Cremeux de choux fleur, oeuf bio poche, copeaux d’andouille a la plancha
Creamy cauliflower, poched organiz egg, chip of andouille
Gayet anlaşılmaz bir yemek değil mi…
Karnabahar çorbası içinde poşe yumurta (çılbır gibi)
Sanki çok uyumsuz ve tadı kötü bir yemek gibi geliyor insana ama kesinlikle çok lezzetli, zaten çorba delisi biri olarak sıcak bir sey hasreti kurarken bu çorba beni inanılmaz mutlu etti.
Yalnız bu çorbanın tek sorunu içinde domuz parçaları olması yani domuz yemiyorsanız eğer andouille diye bir şey görürseniz uzak durun. Kendisi domuz, sarımsak ve soğandan yapılan bir tür sosismiş.

IMG355

Fine tarte de poivrons, courgettes et ricotta, pomme râpée au curry
Fine pie pepper, zucchini and ricotta, grated apple curry
Eşimin şansına güzel bir başlangıç düştü, bol sebzeli ve ricotta peynirl, bir başlangıç

IMG356

Pièce de bœuf 180g, polenta aux herbes fraîches
The 180 g piece of “Ferrandais” beef, polenta with fresh herbs
Bana sormayı unuttular ama genelde “etinizin nasıl pişmesini istersiniz” diye bir soru geliyor, olması gereken az pişmiş aslında ama herkes bu şekilde yiyemiyor.
Rare – Az Pişmiş
Medium Rare – Orta az
Medium – Orta pişmiş
Medium Well – Orta iyi
Well Done –  İyi pişmiş
Senyon – Az pişmiş, kanlı

IMG359
IMG360

Sauté de veau de lait à la tomate, olives et origan riz pilaf
Sauted of “Ferrandais” suckling veal tomatoes, olives and oregano rice pilaf
Suckling süt danası demek (yemese iyi olurdu bence ama neyse) eşim bu yemeği yerken çok mutluydu, tel tel dağılan bir et, güveçte hafif ateşte uzun süre pişmiş. Özetle çok lezzetliymiş diyebilirim.

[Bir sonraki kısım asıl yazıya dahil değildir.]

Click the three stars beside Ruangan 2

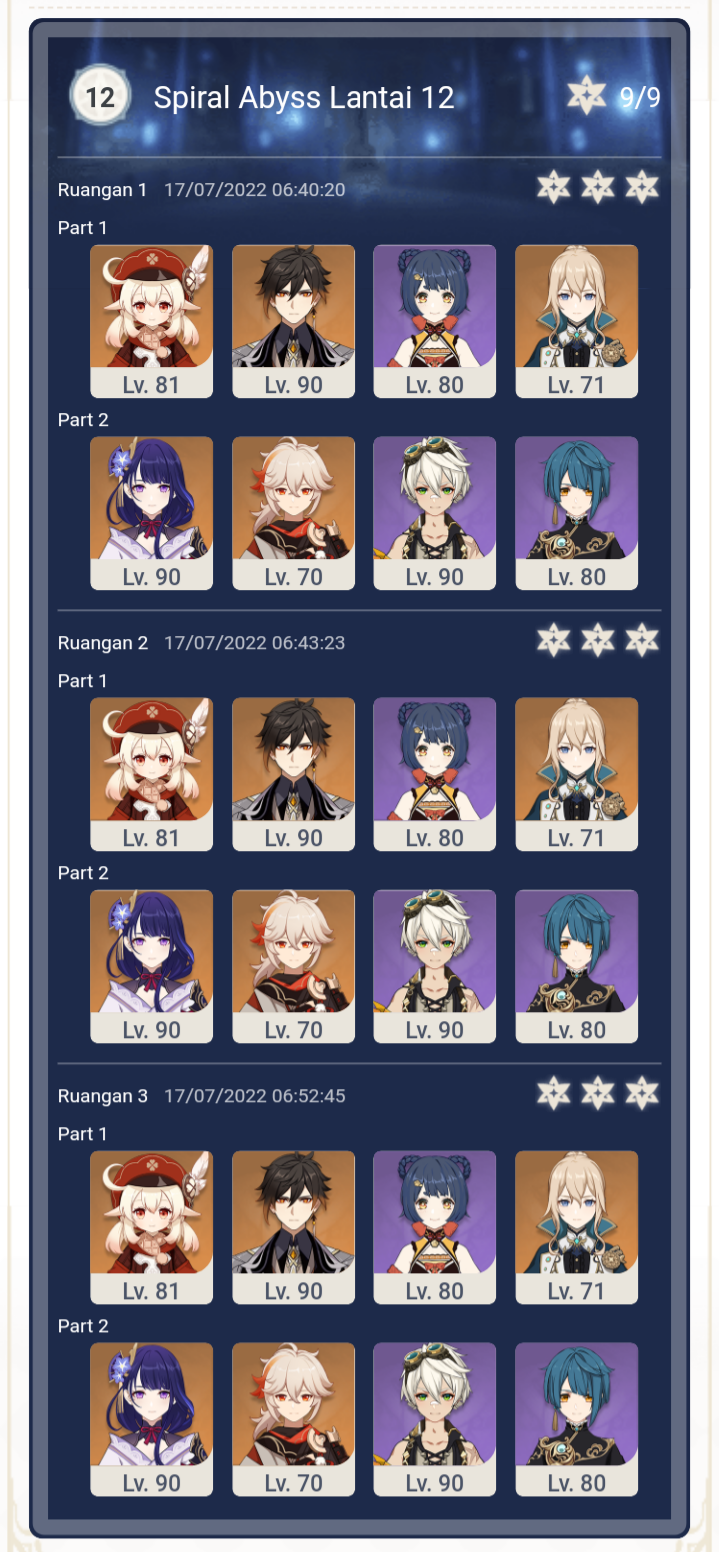[597, 640]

Ve nihayet yemeğin sonunda geldik, tatlı..

IMG361

Figues rôties au miel, moelleux d’abricots secs, glace mascarpone
Roastes figs with honey and dried apricots, mascarpone ice cream
Fırınlanmış incir, sadece bu…
Ama o kadar ağır yemekler yiyorlar ki, şu basit sadece fırınlanmış sıcacık incir ve yanında gelen dondurma inanılmaz güzeldi diyebilirim.

IMG362
O kadar yemeği yiyip, üzerine bir şişe şarabı da devirdik, ayrıca bugün yani o gün bizim evlilik yıldönümümüzdü kutlu mutlu olsun yeniden..
Burada ingilizce menü var. Çok bilmeseler de garsonlar ingilizce konuşuyorlar.

La Ferrandaise
8, rue de Vaugirard, 75006 Paris
Station Metro- Odeon-Cluny Sorbonne

Pierre Herme
185, rue de Vaugirard, 75015 Paris

Sadaharu Aoki
35, rue de Vaugirard, 75006 Paris

Share the joy

Written by Simge Çalışkan

Küçükken hep mutfağa girerdim, çok güzel yemekler yapardım..." diye cümleye başlamak isterdim ama benim hikayem maalesef böyle başlamıyor... Evlenince aç kalmamak için yemek yapmaya başladım, soğan ve sarımsaktan nefret eden bir insandım... Bu yüzden soğansız yemek yapma girişimlerim de oldu ama tatsızlıkla sonuçlandı. Böyle bir insanın aşçı olmaya kalkışması pek de tutkulu görünmüyor farkındayım. Ama evde her gün yemek yapınca aslında yemek yemesini ve yapmasını çok sevdiğimi sadece farklı tatlar aradığımı farkettim. Yeni kitaplarla değişik yemekler denedim, yedim, içtim... Daha sonra gazetede gördüğüm bir ilanla Mutfak Sanatları Akademisi'ne yazıldım. Gerçek mutfakta çalışmak nedir hiç bilmezken mutfağın enerjisine, hızına ve hatta o adamı öldüren stresine bile aşık oldum ve artık diplomalı bir aşçıyım..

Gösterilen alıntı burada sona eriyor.